- What the task requires: Could the entries below be retyped exactly and in full?

- Exercise materials:
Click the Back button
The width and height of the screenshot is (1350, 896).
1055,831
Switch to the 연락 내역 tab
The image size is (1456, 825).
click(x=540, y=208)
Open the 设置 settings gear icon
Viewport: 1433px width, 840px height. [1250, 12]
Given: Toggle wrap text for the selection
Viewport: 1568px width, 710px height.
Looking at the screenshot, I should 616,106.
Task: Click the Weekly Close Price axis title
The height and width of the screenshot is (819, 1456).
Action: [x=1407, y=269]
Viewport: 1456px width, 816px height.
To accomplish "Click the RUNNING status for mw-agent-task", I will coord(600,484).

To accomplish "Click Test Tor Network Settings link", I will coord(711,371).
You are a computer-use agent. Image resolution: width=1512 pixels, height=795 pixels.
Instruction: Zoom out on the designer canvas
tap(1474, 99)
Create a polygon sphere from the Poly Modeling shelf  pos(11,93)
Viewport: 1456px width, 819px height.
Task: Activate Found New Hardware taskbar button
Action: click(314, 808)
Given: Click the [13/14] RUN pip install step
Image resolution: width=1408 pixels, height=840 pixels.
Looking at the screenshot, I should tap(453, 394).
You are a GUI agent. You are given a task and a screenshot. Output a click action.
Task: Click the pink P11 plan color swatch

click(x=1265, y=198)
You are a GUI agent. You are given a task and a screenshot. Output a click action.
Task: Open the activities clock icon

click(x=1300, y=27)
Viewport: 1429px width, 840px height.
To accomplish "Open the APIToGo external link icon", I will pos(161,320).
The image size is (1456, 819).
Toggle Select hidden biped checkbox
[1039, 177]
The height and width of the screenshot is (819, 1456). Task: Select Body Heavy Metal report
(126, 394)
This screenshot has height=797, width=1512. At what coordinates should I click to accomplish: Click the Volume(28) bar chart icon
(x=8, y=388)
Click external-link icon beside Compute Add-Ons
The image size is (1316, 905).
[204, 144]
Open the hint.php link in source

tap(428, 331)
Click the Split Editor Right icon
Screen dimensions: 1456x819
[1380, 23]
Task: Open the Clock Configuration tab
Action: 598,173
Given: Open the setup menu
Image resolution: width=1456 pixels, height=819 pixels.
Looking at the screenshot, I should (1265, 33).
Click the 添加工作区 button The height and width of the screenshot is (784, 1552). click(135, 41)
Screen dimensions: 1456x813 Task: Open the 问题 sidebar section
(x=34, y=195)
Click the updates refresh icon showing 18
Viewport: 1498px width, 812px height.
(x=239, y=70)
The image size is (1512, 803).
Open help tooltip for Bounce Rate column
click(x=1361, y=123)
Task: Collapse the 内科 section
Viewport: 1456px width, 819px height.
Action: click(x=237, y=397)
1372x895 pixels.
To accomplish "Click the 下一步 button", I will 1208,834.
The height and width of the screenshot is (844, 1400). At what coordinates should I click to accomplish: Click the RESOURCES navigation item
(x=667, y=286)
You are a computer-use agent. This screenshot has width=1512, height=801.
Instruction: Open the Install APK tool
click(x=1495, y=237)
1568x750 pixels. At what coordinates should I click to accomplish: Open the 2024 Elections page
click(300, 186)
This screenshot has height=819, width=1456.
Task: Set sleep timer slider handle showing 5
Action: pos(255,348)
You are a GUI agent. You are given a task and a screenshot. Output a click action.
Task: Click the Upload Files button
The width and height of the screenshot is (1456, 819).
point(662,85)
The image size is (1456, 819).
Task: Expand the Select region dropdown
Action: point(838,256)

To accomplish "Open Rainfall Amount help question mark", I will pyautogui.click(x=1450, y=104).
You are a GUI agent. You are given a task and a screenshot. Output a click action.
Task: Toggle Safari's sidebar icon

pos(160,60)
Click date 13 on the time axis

- Result of this task:
Click the Back button
The width and height of the screenshot is (1350, 896).
1055,831
Switch to the 연락 내역 tab
The image size is (1456, 825).
click(x=540, y=208)
Open the 设置 settings gear icon
Viewport: 1433px width, 840px height. [1250, 12]
Given: Toggle wrap text for the selection
Viewport: 1568px width, 710px height.
Looking at the screenshot, I should 616,106.
Task: Click the Weekly Close Price axis title
The height and width of the screenshot is (819, 1456).
Action: [x=1407, y=269]
Viewport: 1456px width, 816px height.
To accomplish "Click the RUNNING status for mw-agent-task", I will coord(600,484).

To accomplish "Click Test Tor Network Settings link", I will coord(711,371).
You are a computer-use agent. Image resolution: width=1512 pixels, height=795 pixels.
Instruction: Zoom out on the designer canvas
tap(1474, 99)
Create a polygon sphere from the Poly Modeling shelf  pos(11,93)
Viewport: 1456px width, 819px height.
Task: Activate Found New Hardware taskbar button
Action: click(314, 808)
Given: Click the [13/14] RUN pip install step
Image resolution: width=1408 pixels, height=840 pixels.
Looking at the screenshot, I should tap(453, 394).
You are a GUI agent. You are given a task and a screenshot. Output a click action.
Task: Click the pink P11 plan color swatch

click(x=1265, y=198)
You are a GUI agent. You are given a task and a screenshot. Output a click action.
Task: Open the activities clock icon

click(x=1300, y=27)
Viewport: 1429px width, 840px height.
To accomplish "Open the APIToGo external link icon", I will pos(161,320).
The image size is (1456, 819).
Toggle Select hidden biped checkbox
[1039, 177]
The height and width of the screenshot is (819, 1456). Task: Select Body Heavy Metal report
(126, 394)
This screenshot has height=797, width=1512. At what coordinates should I click to accomplish: Click the Volume(28) bar chart icon
(x=8, y=388)
Click external-link icon beside Compute Add-Ons
The image size is (1316, 905).
[204, 144]
Open the hint.php link in source

tap(428, 331)
Click the Split Editor Right icon
Screen dimensions: 1456x819
[1380, 23]
Task: Open the Clock Configuration tab
Action: 598,173
Given: Open the setup menu
Image resolution: width=1456 pixels, height=819 pixels.
Looking at the screenshot, I should (1265, 33).
Click the 添加工作区 button The height and width of the screenshot is (784, 1552). click(135, 41)
Screen dimensions: 1456x813 Task: Open the 问题 sidebar section
(x=34, y=195)
Click the updates refresh icon showing 18
Viewport: 1498px width, 812px height.
(x=239, y=70)
The image size is (1512, 803).
Open help tooltip for Bounce Rate column
click(x=1361, y=123)
Task: Collapse the 内科 section
Viewport: 1456px width, 819px height.
Action: click(x=237, y=397)
1372x895 pixels.
To accomplish "Click the 下一步 button", I will 1208,834.
The height and width of the screenshot is (844, 1400). At what coordinates should I click to accomplish: Click the RESOURCES navigation item
(x=667, y=286)
You are a computer-use agent. This screenshot has width=1512, height=801.
Instruction: Open the Install APK tool
click(x=1495, y=237)
1568x750 pixels. At what coordinates should I click to accomplish: Open the 2024 Elections page
click(300, 186)
This screenshot has height=819, width=1456.
Task: Set sleep timer slider handle showing 5
Action: pos(255,348)
You are a GUI agent. You are given a task and a screenshot. Output a click action.
Task: Click the Upload Files button
The width and height of the screenshot is (1456, 819).
point(662,85)
The image size is (1456, 819).
Task: Expand the Select region dropdown
Action: point(838,256)

To accomplish "Open Rainfall Amount help question mark", I will pyautogui.click(x=1450, y=104).
You are a GUI agent. You are given a task and a screenshot. Output a click action.
Task: Toggle Safari's sidebar icon

pos(160,60)
Click date 13 on the time axis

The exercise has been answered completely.